As facial plastic surgeons, patients frequently come to us seeking rhinoplasty to change their nasal shape. But sometimes they also come with nasal breathing problems which also need correcting. And, sometimes patients with primary breathing problems may also need their nasal appearance altered as part of the correction of the breathing problem.
Let’s begin with a basic understanding of nasal anatomy. Think of your nose as having an upper, middle and lower third. The upper third is your nasal bone, shaped roughly like the roof of a house. The middle third cartilages which are attached to the underside of the bones, are also shaped like the roof of a house. The lower third, or tip, cartilages are shaped like the letter “m” – think of the McDonald’s golden arches! Running from top to bottom inside the nose is the midline cartilage wall called the septum – think of the wall running along the length of the attic roof separating it into two sides. The nostrils are the external openings where the air passes through past each side of the septum into the nasal cavity to the upper airway behind the nose, the nasopharynx.
If a person’s only problem is breathing, and this is due to a crooked nasal septum (usually from trauma, whether recognized or not), then a simple septoplasty to re-shape the septum may correct the problem. However, note there can be other causes of obstruction, such as allergies, which are not corrected by septoplasty.
In some cases, if the portion of the septum running along the bridge of the nose, or the part at the bottom between the nostrils, is crooked, the nasal bridge or tip itself may be crooked. In these cases a rhinoplasty to improve the deformity may be required in addition to the septoplasty, both for breathing and appearance correction. In other words, it may not be possible to straighten the septum without also straightening the nasal bridge and tip.
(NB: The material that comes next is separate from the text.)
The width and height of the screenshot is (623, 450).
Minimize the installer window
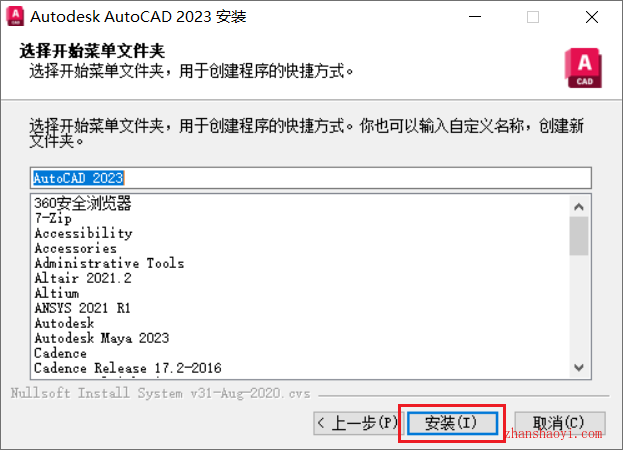(475, 17)
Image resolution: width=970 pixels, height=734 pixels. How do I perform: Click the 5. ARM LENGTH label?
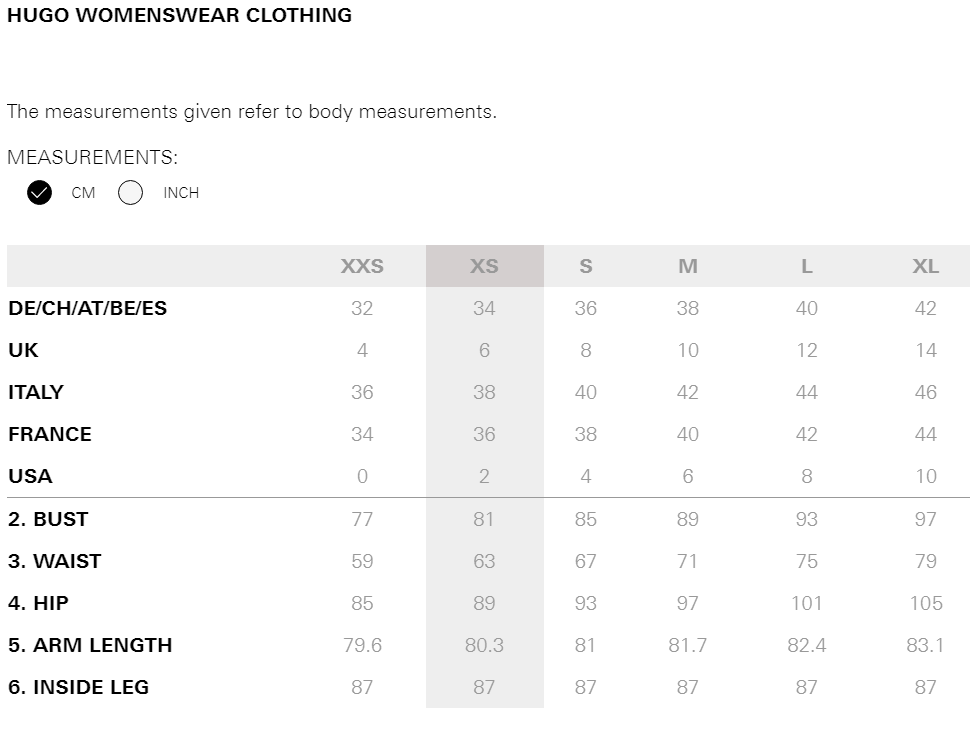(x=90, y=645)
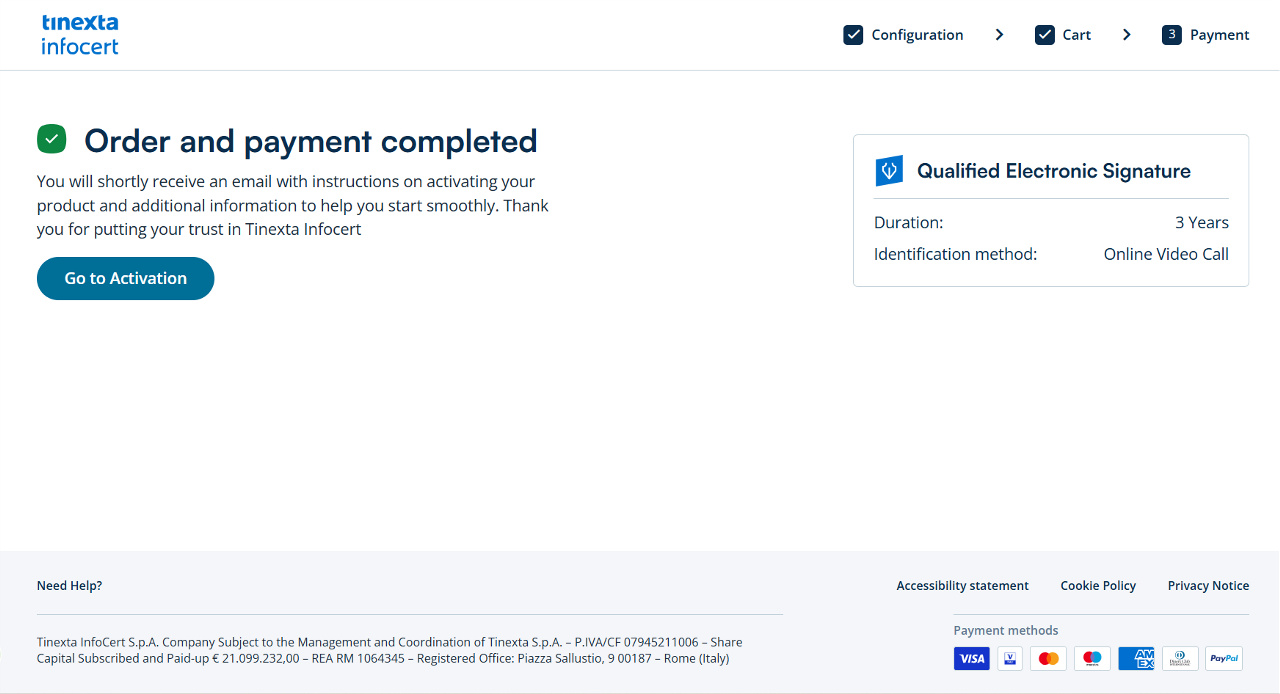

A common scenario is a patient presenting only to alter their nasal appearance. If their septum is crooked – as 70% of people’s are – that is corrected to ensure a good airway post-operatively. And, today, our philosophy generally is to not only re-shape the nose, but to re-create a structurally sound nose that will retain its beauty and function for life. We therefore frequently perform a septoplasty, even if the septum is straight, to obtain donor cartilage to use in the tip or bridge to re-shape and strengthen them.
As rhinoplasty surgeons, we often say, “Function and appearance are inseparable in rhinoplasty.” Now you know why.